Sus dos mejores amigos: Georg y Andreas, se habían encontrado tras una noche en la que el alcohol había puesto borrosas sus cabezas. Después de eso, la relación fue tan cercana que pocas veces hacían algo sin estar juntos. La vida sin ellos, pensaba Bill, era tormentosa. Pese a que en su casa no iban las cosas del todo mal, más que con su madre, quedarse en casa todos los días no era la decisión por la que más se decantaba. Tenía muchas cosas en las que pensar, que estando en la soledad de su habitación, en completo silencio, sólo se formaba un pensamiento detrás del otro, dispuestos todos ellos a apuñalar las emociones que no había sabido controlar ni ocultar de la mejor manera. Su coraza era muy pequeña todavía; apenas unos centímetros de dureza.

La música en la casa estaba retumbando hasta las ventanas. De sólo entrar, el sonido del bajo se metía en sus pechos, haciéndolos estremecer al ritmo de la música. Los tres amigos estaban ya por su tercera cuba, sumando las que estaban ya digiriéndose en su sistema. Bill podía ver la habitación moverse lentamente, y la voz dentro de su cabeza se hacía cada vez más fuerte, describiendo cada cosa que hacía, para intentar mantener la sobriedad lo más que podía. Pero era en vano, porque sus rodillas se doblaban instintivamente, queriendo buscar un lugar en el que reposar, el cual encontró en un pequeño espacio del sofá que ya ocupaban cuatro personas más. Echó un quejido y la cabeza cayó a peso hacia el respaldo.

Llevándose la mano a la frente, empezó a arrepentirse de haber bebido de más.

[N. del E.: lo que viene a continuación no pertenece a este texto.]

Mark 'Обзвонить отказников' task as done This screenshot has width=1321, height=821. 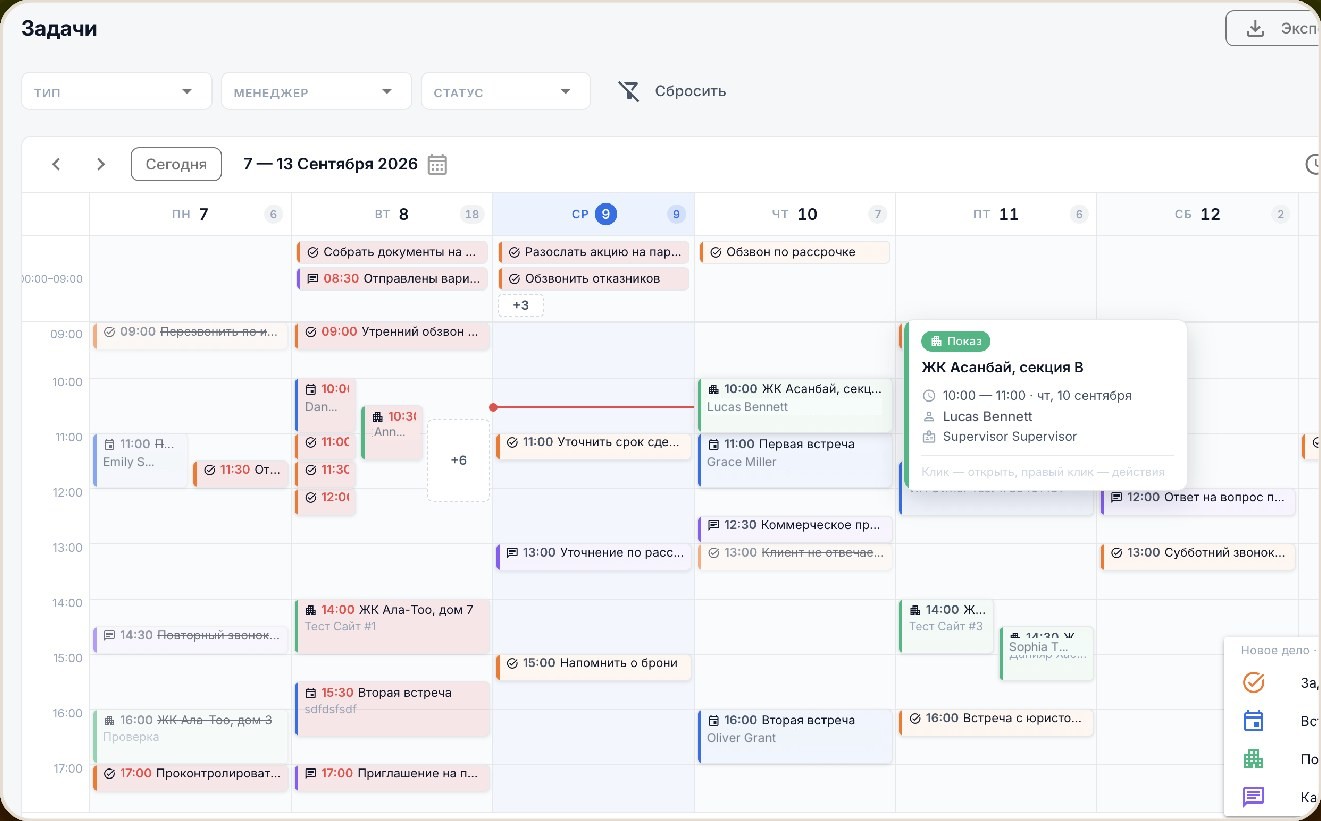tap(514, 279)
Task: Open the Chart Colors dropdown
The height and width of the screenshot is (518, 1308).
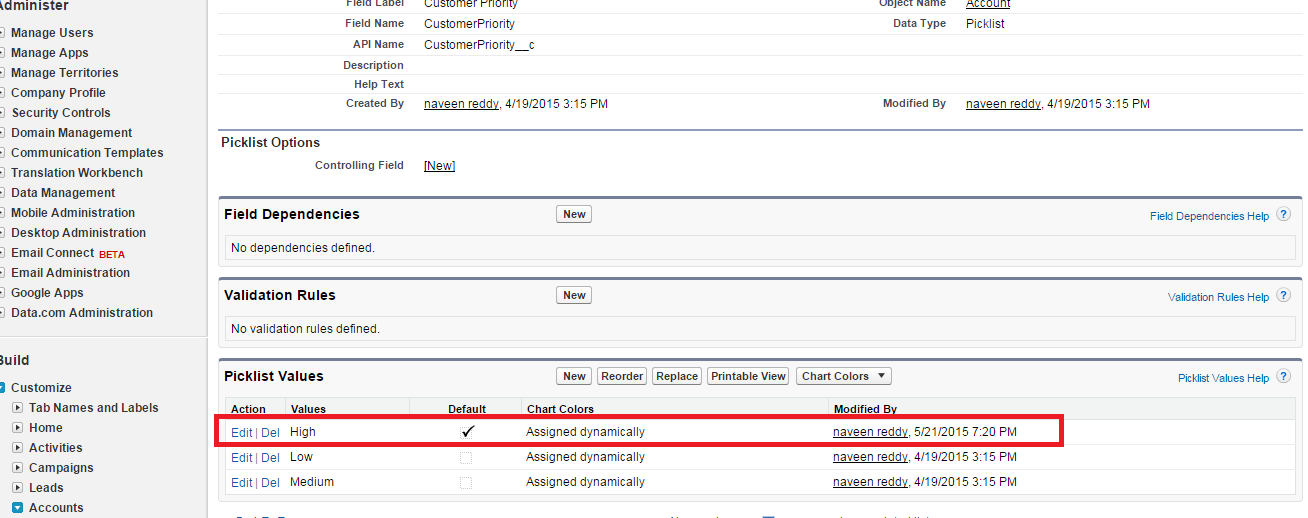Action: pyautogui.click(x=844, y=376)
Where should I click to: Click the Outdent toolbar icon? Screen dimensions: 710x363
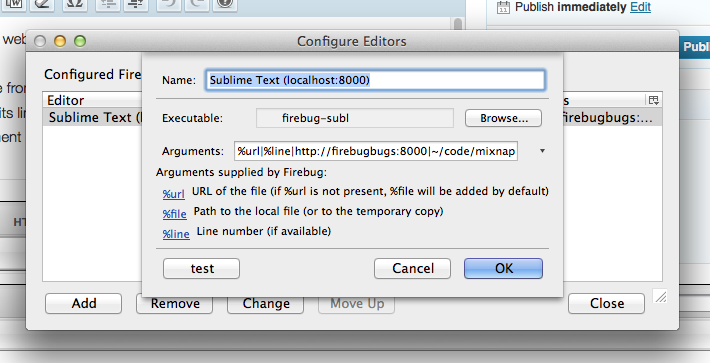point(108,5)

Seguramente hoy no volvería a casa.

-¡Hola, tú! -Bill abrió los ojos, con tanta rapidez que perdió enfoque de lo que había al frente; se pasó los dorsos de las manos por los párpados, corriéndose todo el maquillaje que llevaba hacia las ojeras. Pero sirvió para lo que deseaba: ver con más claridad a un tipo calvo, con sonrisa de unos colmillos grandes y ojos rasgados. Quiev. Rápidamente miró alrededor, en busca de Tom; tras esa otra fiesta, se habían visto ya un par de veces, pero no las suficientes como para no echarle de menos y acostumbrarse a su presencia, sino todo lo contrario. -Sí, viene Tom conmigo, ¿quieres salir? Vamos a ir a fumar.

-Bueno...

-Epa, epa... -Lo tomó del brazo cuando lo vio tambalearse por todo el alcohol haciendo ondas en su cabeza. Bill se rió, pero la sonrisa se le fue cuando vio a Quiev ponerle los ojos en blanco y negar. -Ya estás todo borracho...

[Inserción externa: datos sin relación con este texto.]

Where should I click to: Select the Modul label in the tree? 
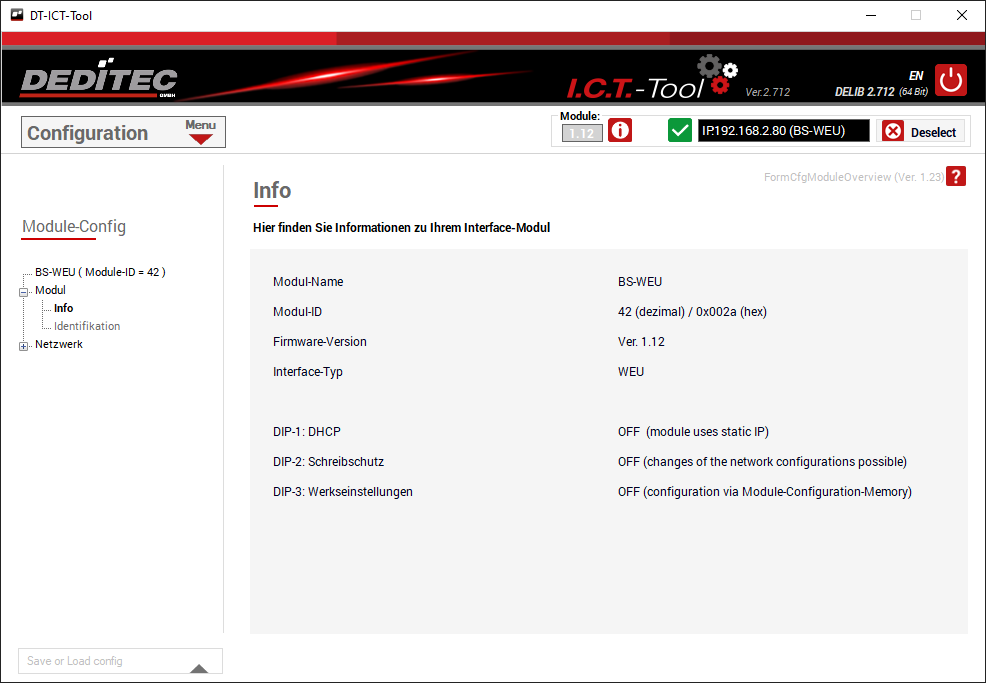50,290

-¿Qué te importa? -Bufó, al tiempo que los dos caminaban fuera de la casa. Ni siquiera se sorprendió cuando, fuera, Tom platicaba como si nada con Andreas y Georg. La gente en el pueblo se había visto por lo menos alguna vez. No tenían que conocerse de muchos años para hablar tranquilamente entre ellos.

Bill se pasó las manos por el cabello, intentando peinarlo para que no se viera muy desastroso. Intentó espabilar con el frío viento que le helaba las mejillas, pero eso sólo hacía que su cuerpo trabajara el doble para mantenerse de pie. De todas maneras, la sonrisa con la que Tom lo recibió, fue tal, que no necesitó estar sobrio para poder recordarla toda la vida. Lo que no recordaba era todo lo que habían hablado de camino al parque que estaba cerca. Sólo agradeció que Casper los hubiese reconocido y corrió tras ellos, pegando el cuerpo a las piernas de Bil, como si supiera que no estaba en condiciones para caminar con la rapidez que los demás lo hacían.